Economics indeed cited other disciplines little in the 1970s and 1980s. But this changed starting around 1990: Economics has since been citing other social sciences more than psychology, and cites many non-social-science disciplines as much as or more than other social sciences do.
Economics is the most influential social science in seven of the 16 disciplines the researchers examined, and recently tied for first in two more. Sociology and psychology also have substantial extramural influence. Economics' extramural influence is growing in many disciplines; only in business disciplines has economics' influence recently faded.
No single field within economics is responsible for its greater extramural presence. Indeed, economics' extramural influence is boosted by the fact that different disciplines find something useful in different parts of the field.
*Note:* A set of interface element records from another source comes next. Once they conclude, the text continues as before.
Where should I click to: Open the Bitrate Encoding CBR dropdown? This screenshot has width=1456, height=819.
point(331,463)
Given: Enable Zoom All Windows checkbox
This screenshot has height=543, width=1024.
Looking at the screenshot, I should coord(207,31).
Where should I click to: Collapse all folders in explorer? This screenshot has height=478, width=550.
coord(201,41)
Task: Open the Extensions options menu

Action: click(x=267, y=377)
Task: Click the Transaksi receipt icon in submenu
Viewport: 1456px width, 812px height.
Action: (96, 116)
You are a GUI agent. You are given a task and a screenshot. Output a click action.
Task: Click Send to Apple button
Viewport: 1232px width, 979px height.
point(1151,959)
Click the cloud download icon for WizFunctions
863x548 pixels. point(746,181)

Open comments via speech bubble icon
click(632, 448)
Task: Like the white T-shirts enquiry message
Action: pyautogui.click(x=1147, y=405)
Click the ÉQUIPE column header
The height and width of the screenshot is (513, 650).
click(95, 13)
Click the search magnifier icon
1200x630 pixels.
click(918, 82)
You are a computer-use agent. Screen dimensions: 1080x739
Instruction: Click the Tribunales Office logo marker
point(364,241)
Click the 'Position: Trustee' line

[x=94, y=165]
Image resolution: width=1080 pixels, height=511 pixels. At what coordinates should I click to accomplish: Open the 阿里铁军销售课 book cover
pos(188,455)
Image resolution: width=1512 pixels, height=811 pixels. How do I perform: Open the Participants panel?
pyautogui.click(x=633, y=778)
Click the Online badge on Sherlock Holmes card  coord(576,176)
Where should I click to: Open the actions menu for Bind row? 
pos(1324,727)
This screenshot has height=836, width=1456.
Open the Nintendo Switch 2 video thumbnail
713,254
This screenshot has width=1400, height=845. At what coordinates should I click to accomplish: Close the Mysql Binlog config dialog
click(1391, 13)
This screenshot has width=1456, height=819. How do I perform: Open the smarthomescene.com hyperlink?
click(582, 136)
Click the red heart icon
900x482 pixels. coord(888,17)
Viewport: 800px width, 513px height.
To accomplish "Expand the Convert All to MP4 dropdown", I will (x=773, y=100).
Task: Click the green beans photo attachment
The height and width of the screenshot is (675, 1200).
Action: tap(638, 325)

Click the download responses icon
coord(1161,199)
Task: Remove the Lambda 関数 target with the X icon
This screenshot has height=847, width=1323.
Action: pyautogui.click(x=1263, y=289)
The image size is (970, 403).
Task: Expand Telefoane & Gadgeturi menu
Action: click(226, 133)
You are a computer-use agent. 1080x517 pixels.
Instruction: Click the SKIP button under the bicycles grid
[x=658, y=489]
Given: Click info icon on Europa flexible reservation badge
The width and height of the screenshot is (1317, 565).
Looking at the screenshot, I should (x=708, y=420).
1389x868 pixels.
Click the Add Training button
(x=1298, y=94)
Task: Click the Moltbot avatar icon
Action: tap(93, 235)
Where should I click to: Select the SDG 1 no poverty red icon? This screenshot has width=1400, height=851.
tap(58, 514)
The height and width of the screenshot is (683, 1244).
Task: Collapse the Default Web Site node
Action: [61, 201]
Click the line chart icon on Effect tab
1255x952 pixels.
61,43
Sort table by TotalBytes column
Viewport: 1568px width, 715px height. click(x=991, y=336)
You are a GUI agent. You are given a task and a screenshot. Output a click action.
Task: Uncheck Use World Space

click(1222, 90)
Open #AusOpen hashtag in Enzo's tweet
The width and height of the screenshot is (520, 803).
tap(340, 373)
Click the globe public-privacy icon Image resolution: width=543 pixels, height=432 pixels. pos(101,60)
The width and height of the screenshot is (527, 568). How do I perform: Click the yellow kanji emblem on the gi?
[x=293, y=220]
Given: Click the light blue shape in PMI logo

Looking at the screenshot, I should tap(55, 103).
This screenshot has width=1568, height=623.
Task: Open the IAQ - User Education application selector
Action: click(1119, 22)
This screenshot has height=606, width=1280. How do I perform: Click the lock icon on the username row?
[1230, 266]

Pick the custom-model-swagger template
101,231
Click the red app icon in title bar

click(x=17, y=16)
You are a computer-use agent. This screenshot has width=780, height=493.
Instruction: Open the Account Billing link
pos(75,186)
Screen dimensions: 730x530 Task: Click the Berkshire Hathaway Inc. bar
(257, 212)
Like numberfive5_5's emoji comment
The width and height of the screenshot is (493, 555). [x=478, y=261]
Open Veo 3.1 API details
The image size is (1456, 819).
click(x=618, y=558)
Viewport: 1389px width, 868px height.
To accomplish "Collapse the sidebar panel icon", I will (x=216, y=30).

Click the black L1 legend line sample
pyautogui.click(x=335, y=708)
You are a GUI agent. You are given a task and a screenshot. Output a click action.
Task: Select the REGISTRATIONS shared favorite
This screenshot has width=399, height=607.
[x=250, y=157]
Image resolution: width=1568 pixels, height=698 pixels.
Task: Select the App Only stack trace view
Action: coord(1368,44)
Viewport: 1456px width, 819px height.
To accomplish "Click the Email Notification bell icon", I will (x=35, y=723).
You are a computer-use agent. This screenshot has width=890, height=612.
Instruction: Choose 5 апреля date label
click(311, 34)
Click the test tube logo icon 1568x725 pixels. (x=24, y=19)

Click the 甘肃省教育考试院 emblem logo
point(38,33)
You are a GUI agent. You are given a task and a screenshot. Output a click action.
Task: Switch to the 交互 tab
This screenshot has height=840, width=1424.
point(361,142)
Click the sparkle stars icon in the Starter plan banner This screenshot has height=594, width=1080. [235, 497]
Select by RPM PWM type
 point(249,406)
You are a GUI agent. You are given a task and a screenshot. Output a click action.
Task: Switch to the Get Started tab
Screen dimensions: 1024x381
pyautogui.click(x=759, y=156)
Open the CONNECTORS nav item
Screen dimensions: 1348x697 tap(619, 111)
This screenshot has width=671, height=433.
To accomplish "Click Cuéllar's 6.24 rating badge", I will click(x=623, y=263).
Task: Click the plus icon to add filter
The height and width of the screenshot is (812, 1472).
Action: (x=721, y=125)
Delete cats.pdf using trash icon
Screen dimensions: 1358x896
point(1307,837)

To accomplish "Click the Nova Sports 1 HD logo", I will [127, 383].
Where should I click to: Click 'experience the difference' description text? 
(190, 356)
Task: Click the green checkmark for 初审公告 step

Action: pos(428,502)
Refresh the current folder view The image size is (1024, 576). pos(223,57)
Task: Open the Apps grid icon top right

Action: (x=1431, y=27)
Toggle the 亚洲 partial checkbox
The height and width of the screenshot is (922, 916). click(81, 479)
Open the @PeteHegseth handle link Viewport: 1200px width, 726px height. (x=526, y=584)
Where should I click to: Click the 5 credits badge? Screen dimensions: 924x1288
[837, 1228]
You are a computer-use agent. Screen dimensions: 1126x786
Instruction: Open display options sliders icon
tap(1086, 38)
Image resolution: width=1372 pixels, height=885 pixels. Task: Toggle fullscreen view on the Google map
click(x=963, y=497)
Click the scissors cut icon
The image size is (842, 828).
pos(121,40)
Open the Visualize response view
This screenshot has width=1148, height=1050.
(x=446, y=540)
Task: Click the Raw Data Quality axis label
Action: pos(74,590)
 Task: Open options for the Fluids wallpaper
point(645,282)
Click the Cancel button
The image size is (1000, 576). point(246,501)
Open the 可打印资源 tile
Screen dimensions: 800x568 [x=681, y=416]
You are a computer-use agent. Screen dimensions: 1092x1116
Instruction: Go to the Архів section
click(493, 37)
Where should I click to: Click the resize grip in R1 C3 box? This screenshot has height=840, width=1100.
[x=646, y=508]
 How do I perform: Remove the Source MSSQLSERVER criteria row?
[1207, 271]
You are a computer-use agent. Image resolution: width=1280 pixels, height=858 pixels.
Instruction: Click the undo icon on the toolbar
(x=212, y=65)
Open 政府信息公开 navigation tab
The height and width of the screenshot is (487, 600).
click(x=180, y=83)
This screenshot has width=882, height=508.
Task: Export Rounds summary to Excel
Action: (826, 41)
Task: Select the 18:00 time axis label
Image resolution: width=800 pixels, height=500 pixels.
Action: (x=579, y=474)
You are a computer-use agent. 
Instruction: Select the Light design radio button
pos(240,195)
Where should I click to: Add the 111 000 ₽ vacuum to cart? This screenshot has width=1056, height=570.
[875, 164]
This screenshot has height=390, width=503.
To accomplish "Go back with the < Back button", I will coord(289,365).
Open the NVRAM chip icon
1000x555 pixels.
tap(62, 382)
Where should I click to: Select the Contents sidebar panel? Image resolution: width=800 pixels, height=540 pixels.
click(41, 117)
The growing extramural impact of economics research parallels an important change in the nature of economics research. In the 1970s, economics research was more theoretical than it is today, and theoretical papers were cited far more than empirical ones. Since the 1990s, this has reversed: economics research is much more empirical and empirical economics research is now cited more often than other sorts of research.
For example, in the 1970s and 1980s, only one of the top 10 most cited economics papers was empirical, while, by the 2000s, six out of 10 were. The researchers hypothesize that empirical economics research has grown in quality as well as quantity. At the same time, they note that some disciplines in which the influence of economics scholarship is growing, most notably computer science and operations research, have been and remain focused on economic theory.